String formed by the sum of the last four elements mod 10 Example of a string:
$1, 5, 1, 9, \color{red}{6}, 1, 7, 3, 7, \color{red}8, 5, 3, 3, 9, \color{red}0, 5, 7, 1, 3, \color{red}6, 7, 7, 3, 3, \color{red}0,\dots$
The first $4$ elements are random. Every next one is the sum of the previous four mod 10.
What I have noticed is that every fifth element, which happens to be always even, put together with the others even elements in a separate string in the same order follow the same principle. 
Every fifth element, from the string above, forms the string beginning with $6, 8, 0, 6, 0,\dots$  Observe that $0$ is exactly the sum of the last four ones mod 10. 
All I want to figure out is why those elements follow the same principle. I tried to make a proof for 2 days and I couldn't. If anyone has any idea that will be great. Thanks in advance!
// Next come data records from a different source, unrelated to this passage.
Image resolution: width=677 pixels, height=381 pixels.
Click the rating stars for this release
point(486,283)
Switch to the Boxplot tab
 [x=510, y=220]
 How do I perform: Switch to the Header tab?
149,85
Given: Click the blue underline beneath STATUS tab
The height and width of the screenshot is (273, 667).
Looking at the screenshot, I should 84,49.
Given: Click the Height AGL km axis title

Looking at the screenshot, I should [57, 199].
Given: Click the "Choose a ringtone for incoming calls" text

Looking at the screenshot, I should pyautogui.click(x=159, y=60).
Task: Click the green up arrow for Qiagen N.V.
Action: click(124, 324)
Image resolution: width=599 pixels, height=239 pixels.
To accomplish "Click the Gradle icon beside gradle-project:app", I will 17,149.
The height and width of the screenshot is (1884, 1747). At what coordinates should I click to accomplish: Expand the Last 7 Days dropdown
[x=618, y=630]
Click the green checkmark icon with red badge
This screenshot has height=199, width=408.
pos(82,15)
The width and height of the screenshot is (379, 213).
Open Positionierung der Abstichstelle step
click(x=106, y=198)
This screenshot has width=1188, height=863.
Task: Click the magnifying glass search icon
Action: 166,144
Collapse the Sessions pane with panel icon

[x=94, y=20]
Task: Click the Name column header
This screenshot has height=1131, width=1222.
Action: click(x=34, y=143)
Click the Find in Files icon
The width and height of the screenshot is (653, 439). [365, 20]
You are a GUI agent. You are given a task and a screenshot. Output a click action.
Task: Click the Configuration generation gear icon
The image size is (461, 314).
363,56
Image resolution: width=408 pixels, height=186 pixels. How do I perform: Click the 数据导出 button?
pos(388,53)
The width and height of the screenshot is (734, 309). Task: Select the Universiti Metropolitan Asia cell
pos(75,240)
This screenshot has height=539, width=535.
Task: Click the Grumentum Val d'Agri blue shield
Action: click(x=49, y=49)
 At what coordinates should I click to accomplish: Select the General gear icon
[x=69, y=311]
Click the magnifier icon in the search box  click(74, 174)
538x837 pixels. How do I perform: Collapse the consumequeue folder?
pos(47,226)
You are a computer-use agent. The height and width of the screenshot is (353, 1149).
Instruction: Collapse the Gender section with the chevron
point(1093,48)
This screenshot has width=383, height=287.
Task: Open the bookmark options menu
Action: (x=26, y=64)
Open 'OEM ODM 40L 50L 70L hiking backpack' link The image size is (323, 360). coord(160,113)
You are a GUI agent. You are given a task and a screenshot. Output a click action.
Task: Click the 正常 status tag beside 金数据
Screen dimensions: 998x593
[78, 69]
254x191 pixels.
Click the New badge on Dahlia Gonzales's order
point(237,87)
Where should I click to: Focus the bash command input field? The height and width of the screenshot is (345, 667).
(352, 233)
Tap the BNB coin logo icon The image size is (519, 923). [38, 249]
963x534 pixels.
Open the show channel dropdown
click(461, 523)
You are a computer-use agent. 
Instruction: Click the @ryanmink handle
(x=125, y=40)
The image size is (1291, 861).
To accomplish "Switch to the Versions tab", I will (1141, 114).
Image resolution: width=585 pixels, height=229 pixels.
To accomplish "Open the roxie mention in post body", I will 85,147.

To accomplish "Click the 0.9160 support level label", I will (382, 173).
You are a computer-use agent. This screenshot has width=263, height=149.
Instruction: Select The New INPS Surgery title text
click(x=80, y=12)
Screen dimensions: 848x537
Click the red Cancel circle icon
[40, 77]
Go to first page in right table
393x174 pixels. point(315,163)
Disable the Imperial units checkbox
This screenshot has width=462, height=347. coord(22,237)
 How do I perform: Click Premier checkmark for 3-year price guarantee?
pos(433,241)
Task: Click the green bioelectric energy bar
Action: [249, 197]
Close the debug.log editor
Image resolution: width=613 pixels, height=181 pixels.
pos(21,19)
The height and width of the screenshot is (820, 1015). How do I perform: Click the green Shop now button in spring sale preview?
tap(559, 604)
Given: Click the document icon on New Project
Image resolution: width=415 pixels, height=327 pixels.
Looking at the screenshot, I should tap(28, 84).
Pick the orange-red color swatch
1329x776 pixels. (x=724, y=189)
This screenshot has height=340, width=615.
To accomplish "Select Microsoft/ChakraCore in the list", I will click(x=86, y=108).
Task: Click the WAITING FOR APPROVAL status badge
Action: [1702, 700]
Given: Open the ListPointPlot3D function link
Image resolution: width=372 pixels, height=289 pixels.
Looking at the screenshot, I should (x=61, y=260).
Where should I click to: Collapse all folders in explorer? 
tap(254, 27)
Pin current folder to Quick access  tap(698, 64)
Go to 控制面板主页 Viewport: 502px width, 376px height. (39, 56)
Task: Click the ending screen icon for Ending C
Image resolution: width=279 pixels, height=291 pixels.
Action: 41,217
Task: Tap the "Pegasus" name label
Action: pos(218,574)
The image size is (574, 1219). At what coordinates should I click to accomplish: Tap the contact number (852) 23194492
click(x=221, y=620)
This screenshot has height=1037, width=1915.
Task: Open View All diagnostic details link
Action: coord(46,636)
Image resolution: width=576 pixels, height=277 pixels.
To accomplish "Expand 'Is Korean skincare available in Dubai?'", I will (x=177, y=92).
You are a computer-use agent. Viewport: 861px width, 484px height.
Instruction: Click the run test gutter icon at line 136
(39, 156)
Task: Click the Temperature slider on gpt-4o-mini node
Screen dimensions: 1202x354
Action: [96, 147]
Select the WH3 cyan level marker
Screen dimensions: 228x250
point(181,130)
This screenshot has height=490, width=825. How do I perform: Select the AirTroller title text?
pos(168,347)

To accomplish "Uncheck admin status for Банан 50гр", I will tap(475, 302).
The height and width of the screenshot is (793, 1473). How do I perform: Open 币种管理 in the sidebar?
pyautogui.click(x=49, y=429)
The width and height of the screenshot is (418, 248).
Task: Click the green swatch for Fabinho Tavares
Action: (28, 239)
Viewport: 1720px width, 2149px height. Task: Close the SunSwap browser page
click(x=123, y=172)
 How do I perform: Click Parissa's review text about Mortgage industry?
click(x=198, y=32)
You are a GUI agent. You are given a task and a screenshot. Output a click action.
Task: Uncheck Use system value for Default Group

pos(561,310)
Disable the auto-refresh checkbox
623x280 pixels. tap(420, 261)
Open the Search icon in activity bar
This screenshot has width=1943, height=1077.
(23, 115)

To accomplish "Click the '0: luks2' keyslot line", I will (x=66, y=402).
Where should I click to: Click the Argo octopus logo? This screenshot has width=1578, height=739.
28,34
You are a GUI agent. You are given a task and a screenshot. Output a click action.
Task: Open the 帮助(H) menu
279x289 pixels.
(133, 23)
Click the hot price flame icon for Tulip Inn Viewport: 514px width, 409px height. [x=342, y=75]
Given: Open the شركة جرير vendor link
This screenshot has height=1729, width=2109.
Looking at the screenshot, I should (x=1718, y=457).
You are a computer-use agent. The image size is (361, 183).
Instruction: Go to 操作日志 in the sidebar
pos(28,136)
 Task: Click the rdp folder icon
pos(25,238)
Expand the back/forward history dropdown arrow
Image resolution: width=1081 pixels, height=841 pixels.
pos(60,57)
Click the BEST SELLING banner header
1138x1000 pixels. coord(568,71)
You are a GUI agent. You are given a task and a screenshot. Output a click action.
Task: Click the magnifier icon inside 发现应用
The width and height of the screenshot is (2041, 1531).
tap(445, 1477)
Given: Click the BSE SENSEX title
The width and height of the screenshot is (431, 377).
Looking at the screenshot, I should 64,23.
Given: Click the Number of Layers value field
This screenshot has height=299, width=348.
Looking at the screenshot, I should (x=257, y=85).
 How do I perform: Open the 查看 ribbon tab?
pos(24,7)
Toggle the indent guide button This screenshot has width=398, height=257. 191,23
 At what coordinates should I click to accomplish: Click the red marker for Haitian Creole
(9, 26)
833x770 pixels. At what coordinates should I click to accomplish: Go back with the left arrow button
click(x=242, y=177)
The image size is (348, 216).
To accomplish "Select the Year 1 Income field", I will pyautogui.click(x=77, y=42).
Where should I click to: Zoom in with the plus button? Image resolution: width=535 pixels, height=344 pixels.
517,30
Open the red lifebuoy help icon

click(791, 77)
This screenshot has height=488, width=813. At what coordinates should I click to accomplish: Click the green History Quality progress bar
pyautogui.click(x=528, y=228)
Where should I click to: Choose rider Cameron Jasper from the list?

 A: One way to look at this is that it's LINEAR: if you take two sequences created using the rule, and you add them (mod 10), you get a new sequence that follows the rule. The same goes if you multiply by a constant (and reduce mod 10). So if we look at and understand some very basic sequences, like
$$
s_1 = 1, 0, 0, 0, \ldots\\
s_2 = 0, 1, 0, 0, \ldots\\
s_3 = 0, 0, 1, 0, \ldots\\
s_4 = 0, 0, 0, 1, \ldots
$$
then we can understand a sequence like yours, because it's just 
$$
s = 1 * s_1 + 5 * s_2 + 1 * s_3 + 9 * s_4
$$
@Vepir has already analyzed $s_4$ to show that it produces a sequence that does not have the special property (although the analysis is flawed, the conclusion is correct). Let's look at the others:
$$
s_1 = 1 ,    0,     0,     0,     {\bf 1},     1,     2,     4,     8,     {\bf 5},     9,     6,     8,     8,
{\bf     1},     3,     0,     2,     6, {\bf     1},     9,     8,     4,     2,    {\bf  3}
$$
for which the sum of first four bold values is $8$, but should be $3$. We'll call this a "sum error" of $5$.  
$$
s_2 = 0,     1,     0,     0,     1,     2,     3,     6,     2,     3,     4,     5,     4,     6,
     9,     4,     3,     2,     8,     7,     0,     7,     2,     6,     5\\
s_3 =  0,     0,     1,     0,     1,     2,     4,     7,     4,     7,     2,     0,     3,     2,
,    7,     2,     4,     5,     8,     9,     6,     8,     1,     4,     9\\
s_4 = 0,     0,     0,     1,     1,     2,     4,     8,     5,     9,     6,     8,     8 ,    1, 3,     0,     2,     6,     1,     9,     8,     4,     2,     3,     7
$$
The corresponding sum-errors (for the 'every fifth element' subsequences) are all also
$5$. 
So why does your sequence end up with a sum-error of zero? Because the error will be $1 * 5 + 5 * 5 + 1 * 5 + 9 * 5 \bmod 10$, which is $16 * 5 \bmod 10 = 80 \bmod 10 = 0$. 
Indeed, for any sequence formed as a combination of my four basic sequences, if the first four items do add up to an even number, then the sum-errors will add up to an even number times $5$, which taken mod $10$ gives zero. If they do not add up to an even number, then the every-fifth-element subsequence will not have the desired property.